Das Ensemble spielt so gut sichtbar auf der vorderen Bühne und singt, ein wohl eher unerwarteter Regie-Effekt der großen, lackierten Drehtüren, mit auffällig perfekter Akustik. Strauss´ expressive Musik und Hofmannsthals´ duftig fragile Sprache wirken in dieser Inszenierung selten rein und frisch. Dort, im vorderen Bühnenabschnitt, wird zudem mitreißend gespielt, gesungen, belauscht, gehandelt. Und Spannung zeigt sich so schon mit Beginn der Oper und der Frage der Kartenaufschlägerin (Romana Noack) „ Wie sind unsere Karten?“.
Dirigent Lukas Beikircher führt die Düsseldorfer Symphoniker und Ensemble gewohnt präzise und lebendig. Die besondere Akustik dieser Inszenierung lässt jedoch gelegentlich die für Strauss so wesentliche instrumentale Feinfühligkeit – noch etwas - vermissen. Dafür jedoch glänzt das gesamte Ensemble mit kraftvoll lyrischen Stimmen und gutem Parlando: Die junge Amerikanerin Jacquelyn Wagner überzeugt in ihrem Debut als ernsthafte, distanzierte Arabella mit sicherem, jugendlich kraftvollem Sopran. Doch auch ihre Partner überzeugen ohne Ausnahme: Anja-Nina Bahrmann beherrscht ihre Partie als burschikoser Bruder alias Schwester Zdenka mit lyrisch differenzierender Stimme. Simon Neal als stets präsenter Mandryka, Corby Welsh als verliebter wie leidender Matteo oder Thorsten Grümbel als intrigierender und profaner Theodor Graf Waldner leben ihre Partien mit Darstellungskraft und sicheren, wohltimbrierten Stimmen. Die drei, sich stets um Arabella bemühenden Grafen (Jussi Myllys, Dmtri Vargin, Günes Gürle) zeichnen in Reiteroutfits wiederum darstellerisch wie stimmlich großartig ein flaches Bild leichtlebigen Lebenswandels.

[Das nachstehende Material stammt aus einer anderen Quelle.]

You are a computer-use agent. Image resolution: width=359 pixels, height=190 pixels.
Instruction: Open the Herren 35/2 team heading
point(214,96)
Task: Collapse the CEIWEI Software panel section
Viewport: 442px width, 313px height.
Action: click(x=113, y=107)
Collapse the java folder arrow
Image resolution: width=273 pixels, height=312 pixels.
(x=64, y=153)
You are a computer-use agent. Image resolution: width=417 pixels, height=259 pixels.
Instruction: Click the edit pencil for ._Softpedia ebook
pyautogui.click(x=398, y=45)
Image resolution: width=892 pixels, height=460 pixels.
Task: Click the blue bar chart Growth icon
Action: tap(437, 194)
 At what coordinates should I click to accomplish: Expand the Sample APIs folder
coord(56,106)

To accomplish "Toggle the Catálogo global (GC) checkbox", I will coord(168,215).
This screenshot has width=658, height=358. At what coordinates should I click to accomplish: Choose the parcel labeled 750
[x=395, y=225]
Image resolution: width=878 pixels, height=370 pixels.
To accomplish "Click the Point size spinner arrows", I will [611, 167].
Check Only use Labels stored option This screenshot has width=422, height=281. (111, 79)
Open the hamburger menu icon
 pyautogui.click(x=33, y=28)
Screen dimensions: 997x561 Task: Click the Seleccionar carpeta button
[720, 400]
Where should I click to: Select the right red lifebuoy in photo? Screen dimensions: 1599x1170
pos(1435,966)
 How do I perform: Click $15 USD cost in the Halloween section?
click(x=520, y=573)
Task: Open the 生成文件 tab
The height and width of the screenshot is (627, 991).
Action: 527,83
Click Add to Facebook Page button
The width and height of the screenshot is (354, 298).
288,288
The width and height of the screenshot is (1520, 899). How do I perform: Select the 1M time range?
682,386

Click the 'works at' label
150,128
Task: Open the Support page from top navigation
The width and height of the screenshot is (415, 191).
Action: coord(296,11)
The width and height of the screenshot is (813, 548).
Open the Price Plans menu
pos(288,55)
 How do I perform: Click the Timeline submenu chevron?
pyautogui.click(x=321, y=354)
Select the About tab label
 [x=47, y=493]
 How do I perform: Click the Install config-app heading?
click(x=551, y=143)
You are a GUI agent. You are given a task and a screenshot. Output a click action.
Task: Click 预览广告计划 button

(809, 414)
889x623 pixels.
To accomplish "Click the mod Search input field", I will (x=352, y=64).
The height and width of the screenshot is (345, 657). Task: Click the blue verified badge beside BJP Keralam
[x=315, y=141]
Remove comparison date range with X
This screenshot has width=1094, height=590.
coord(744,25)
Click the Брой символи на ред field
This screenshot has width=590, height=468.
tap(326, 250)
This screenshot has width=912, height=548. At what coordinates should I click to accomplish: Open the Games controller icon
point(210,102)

Die lebensnahe Sprache Hofmannsthals und die differenzierende Komposition Strauss´ treffen ihrer stimmigen Gesamtheit von Inszenierung über Darstellung wie Gesang den modernen Zeitgeschmack: Anteilnahme, Betroffenheit, Mitgefühl werden beim Besucher angesprochen. Mit dieser Arabella-Inszenierung besitzt die Rheinoper in Düsseldorf eine lebensnahe wie frische Produktion, welche in ihrer Modernität und Lebensfreude noch viele Besucher anziehen und begeistern wird.